• _ABOUT THIS TASK_
Across the listing below, how many lines have the word "agent" in them? Provide only the number.

* * * *

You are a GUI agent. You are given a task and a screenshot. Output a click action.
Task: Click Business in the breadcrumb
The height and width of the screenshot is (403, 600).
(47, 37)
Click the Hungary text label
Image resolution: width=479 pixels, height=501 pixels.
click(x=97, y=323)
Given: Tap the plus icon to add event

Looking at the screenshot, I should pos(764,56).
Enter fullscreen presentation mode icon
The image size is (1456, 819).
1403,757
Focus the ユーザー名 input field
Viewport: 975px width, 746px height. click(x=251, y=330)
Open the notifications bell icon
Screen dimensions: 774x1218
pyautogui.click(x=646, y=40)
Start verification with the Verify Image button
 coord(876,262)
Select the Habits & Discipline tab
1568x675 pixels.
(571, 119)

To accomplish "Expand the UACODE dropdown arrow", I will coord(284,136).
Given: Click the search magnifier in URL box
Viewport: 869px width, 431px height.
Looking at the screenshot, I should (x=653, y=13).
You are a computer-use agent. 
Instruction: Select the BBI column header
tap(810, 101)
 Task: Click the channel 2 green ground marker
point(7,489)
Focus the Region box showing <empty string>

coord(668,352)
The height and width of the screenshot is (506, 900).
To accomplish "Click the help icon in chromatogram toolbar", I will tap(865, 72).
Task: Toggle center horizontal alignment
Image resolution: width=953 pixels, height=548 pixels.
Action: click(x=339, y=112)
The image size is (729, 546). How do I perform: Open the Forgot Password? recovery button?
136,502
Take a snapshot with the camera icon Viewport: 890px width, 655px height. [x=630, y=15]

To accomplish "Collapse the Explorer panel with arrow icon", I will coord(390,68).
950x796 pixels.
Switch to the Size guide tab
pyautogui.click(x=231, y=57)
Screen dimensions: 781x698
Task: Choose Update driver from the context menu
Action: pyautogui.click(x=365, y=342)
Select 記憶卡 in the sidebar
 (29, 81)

* * * *

• _ANSWER SECTION_
2